提供文章
----
今、何がしたいかと聞かれたら、
可能な限り巴蜀に通いたいと答える。
それくらい荻野さんの味に夢中だ。
この店について語れるほど全然通えていないので、
とても浅いことしか言えない。
それでもわずかな訪問の際の記憶は鮮明で、
どの思い出もまたきらきら輝いている。
インパクトがしっかりと今もぼくの中に残っている。
ある時、ここのテーマが、街場の伝統料理であり、
庶民の中国料理だということを知り、とても感心した。
大衆が軸にあるので、例えば、「この味でこの価格はすごい!」という
感動体験が普通に起こってしまう。
前回、日本で唯一だろうという「豌杂面(ワンザーミェン)」を食べた。
本当にちらっと食後に少しお話を聞かせてもらった時、
これは成都で流行っているという麺料理で、
めずらしい白い麺は乾麺だった、
乾麺で食べる、一見、汁なし担々麺のようなその麺料理は、
ゾゾッと鳥肌が立つ味わいで、
もちろん大衆的な料理ということもあって1000円くらいだったと思う。
----
提供情報
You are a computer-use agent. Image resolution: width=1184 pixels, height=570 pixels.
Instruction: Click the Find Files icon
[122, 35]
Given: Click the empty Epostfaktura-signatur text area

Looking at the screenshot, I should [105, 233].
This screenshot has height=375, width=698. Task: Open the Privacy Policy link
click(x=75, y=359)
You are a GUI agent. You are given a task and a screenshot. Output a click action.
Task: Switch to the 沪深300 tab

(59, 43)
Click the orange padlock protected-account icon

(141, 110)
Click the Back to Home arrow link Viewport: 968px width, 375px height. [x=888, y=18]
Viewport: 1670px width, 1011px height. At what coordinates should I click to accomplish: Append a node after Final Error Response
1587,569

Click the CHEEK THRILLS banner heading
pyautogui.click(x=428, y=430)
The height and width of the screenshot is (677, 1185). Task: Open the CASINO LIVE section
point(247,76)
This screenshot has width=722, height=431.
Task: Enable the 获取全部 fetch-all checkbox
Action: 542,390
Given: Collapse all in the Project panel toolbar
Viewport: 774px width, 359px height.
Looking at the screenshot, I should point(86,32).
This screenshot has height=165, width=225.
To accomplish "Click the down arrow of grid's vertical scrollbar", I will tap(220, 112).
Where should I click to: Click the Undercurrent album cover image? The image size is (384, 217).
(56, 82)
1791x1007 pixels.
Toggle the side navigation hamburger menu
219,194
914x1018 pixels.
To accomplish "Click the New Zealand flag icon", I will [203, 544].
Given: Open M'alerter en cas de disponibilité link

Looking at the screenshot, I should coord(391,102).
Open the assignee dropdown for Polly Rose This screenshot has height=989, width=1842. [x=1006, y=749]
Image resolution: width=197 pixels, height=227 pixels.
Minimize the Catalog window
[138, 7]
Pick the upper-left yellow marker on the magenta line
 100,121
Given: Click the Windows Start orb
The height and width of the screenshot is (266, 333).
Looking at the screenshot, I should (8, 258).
----
目標
(a) 巴蜀についての文章から、「今、何がしたいかと聞かれたら、」で始まり「感動体験が普通に起こってしまう。」で終わる部分を、一字も変えずに抜き出してもらえますか。
(b) 巴蜀についての文章を、最後の一文のあとから書き継いでもらえますか。
上の行は、巴蜀についての文章とは別の資料です。

回答一覧
(a)
今、何がしたいかと聞かれたら、
可能な限り巴蜀に通いたいと答える。
それくらい荻野さんの味に夢中だ。
この店について語れるほど全然通えていないので、
とても浅いことしか言えない。
それでもわずかな訪問の際の記憶は鮮明で、
どの思い出もまたきらきら輝いている。
インパクトがしっかりと今もぼくの中に残っている。
ある時、ここのテーマが、街場の伝統料理であり、
庶民の中国料理だということを知り、とても感心した。
大衆が軸にあるので、例えば、「この味でこの価格はすごい!」という
感動体験が普通に起こってしまう。

(b)
シンジラレナイ!!と心で何度も叫んだ。
ぼくは美味いものを食べる時、
心の中で何度も「美味いなあ」とぶつぶつつぶやいているんだが
(あくまで心の中なので危ない人ではないですよ)、
何度繰り返したことか。
ぼくの言葉にCUEがついたかのようだなと思え、
一人でにやけてしまった。
そんな定番メニューではない麺料理ではなくとも、
その感激は体験できる。
写真は汁なしの担々麺。
東月隈にあった頃に食べてうおおおお!!!!ってなったが、
やっぱりうおおおおおお!!!!!!!!ってなった。
辛さ、痺れ、旨味、清涼感、五感が刺激され、
次第に、ハイになっていく。
食べる速度は上がり、もう周りが見えなくなって、
ぼくと麺の世界になる。
もはやどこにいるのかは関係なく、
周囲の音、雑音は消し飛び、
麺をすする音だけが大きく脳内に響く。
満腹中枢は麻痺し、
空を飛べるんじゃないかっていうように、
いくらでも食べられるんじゃないかと錯覚し、
そのうちにだんだんと美味しいとか嬉しいとか、
ああヤバいとか、そんな感情が剥がれ落ちていき、
最終的に幸せだけが残るような、
そんな食後のひと時を迎えた後、
帰り際に一輪の寂しさだけが残った。
ぼくは上品な人間なのでしないが、
人生最後の日だったら、皿を舐めていたかもしれぬ。
今回もまた、インパクトがしっかりとぼくの中に残った。
おごちそうさまでした !!!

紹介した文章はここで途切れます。